Lipskin has traveled to China, Europe, Russia and Japan. She was hoping to make it to Israel and Victoria Falls in Africa. But now she is lucky if she can get out of her apartment for a trip to the grocery store or to one of the many civic boards she serves on.

She worked more than a decade for the Forensic Academy, a professional society dedicated to the application of science and law that includes attorneys, doctors and criminologists.

She came to Colorado Springs in about 1980, when the offices moved here from Washington, D.C. Field, who was director, recalls the first time he took notice of her. He was walking by an office where statisticians were working on comparative factors about criminology labs.

“I heard her say, ‘This is not the way to do it.’ And she solved it. She has a terrific intellect, and could handle a ton of work. When we needed help she always raised her hand and said, ‘I can do that.’” She eventually became executive director.
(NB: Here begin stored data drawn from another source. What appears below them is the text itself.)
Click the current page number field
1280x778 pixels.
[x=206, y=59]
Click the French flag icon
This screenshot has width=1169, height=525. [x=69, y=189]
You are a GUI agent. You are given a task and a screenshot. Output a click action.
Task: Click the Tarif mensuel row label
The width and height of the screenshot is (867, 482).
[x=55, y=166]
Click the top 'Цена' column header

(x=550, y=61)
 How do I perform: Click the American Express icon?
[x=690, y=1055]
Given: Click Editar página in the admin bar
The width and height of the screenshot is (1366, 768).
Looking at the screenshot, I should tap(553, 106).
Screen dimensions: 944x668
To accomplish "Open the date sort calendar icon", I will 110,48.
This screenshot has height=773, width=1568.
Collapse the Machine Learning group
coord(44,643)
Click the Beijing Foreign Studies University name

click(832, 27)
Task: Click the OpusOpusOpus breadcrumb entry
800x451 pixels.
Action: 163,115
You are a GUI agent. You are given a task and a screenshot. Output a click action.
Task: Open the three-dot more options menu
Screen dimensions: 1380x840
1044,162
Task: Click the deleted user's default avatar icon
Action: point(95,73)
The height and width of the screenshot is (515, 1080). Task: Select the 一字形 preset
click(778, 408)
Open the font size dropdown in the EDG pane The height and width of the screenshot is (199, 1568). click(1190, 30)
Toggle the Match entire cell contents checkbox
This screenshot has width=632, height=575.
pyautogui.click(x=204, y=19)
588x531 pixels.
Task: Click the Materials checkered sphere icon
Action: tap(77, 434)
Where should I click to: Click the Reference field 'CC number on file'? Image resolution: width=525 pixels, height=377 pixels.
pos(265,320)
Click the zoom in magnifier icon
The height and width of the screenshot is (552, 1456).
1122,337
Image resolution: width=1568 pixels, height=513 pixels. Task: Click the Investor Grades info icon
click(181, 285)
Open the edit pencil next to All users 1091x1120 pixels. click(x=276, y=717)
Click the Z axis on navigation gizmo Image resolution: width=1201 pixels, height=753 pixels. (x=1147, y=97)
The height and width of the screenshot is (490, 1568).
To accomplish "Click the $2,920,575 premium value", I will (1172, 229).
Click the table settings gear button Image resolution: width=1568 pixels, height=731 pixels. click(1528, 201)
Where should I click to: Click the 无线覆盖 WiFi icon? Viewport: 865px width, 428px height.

Lipskin later worked for the Colorado Springs-based Space Foundation, an advocacy group that trains classroom teachers. Her last job was at an insurance service center, but she had to resign when ALS prevented her from talking clearly enough on the phone.

Lipskin carried on with her volunteer work, trying to make light of her obstacles.

Reid recalls picking her up for a volunteer luncheon and finding she couldn’t get into the tall sport utility vehicle. Undaunted, Lipskin suggested trying the cargo area. They reparked the SUV with its back to the curb, used some bags of cat litter as steps, and Lipskin rolled into the luggage area.

“We laughed all the way. Especially when we drove up to the door and people saw her get out of the back,” Reid said. “A lot of people would have been embarrassed, but Beth Ann was so tickled. She was telling everyone about it.”

PIECES OF HER PAST

Lipskin has been teaching the people around her the art of letting go gracefully.

These past weeks, friends have been helping Lipskin sort through her belongings. They ignore the finality by trying on old hats and laughing.

The small apartment is hot and cluttered with things that will go to charity, to family, to friends. A hospital bed is rumpled and filled with paperwork. They place pink sticky notes on things she will take to the hospice in Philadelphia. There aren’t many of them.

One item she will not part with is a tiny replica of a Jewish temple, given to her by her grandfather who escaped Russia during the violent pogroms against Jews. Such replicas were used to symbolize their sanctuaries during the Spanish Inquisition, when Jews had to worship secretly.

She is giving most of her things to charity. Some furniture — including an old lamp that was from her first bedroom when she was a child — will be given to her niece, a college student. “All I need will be a few clothes and high-speed Internet,” she said.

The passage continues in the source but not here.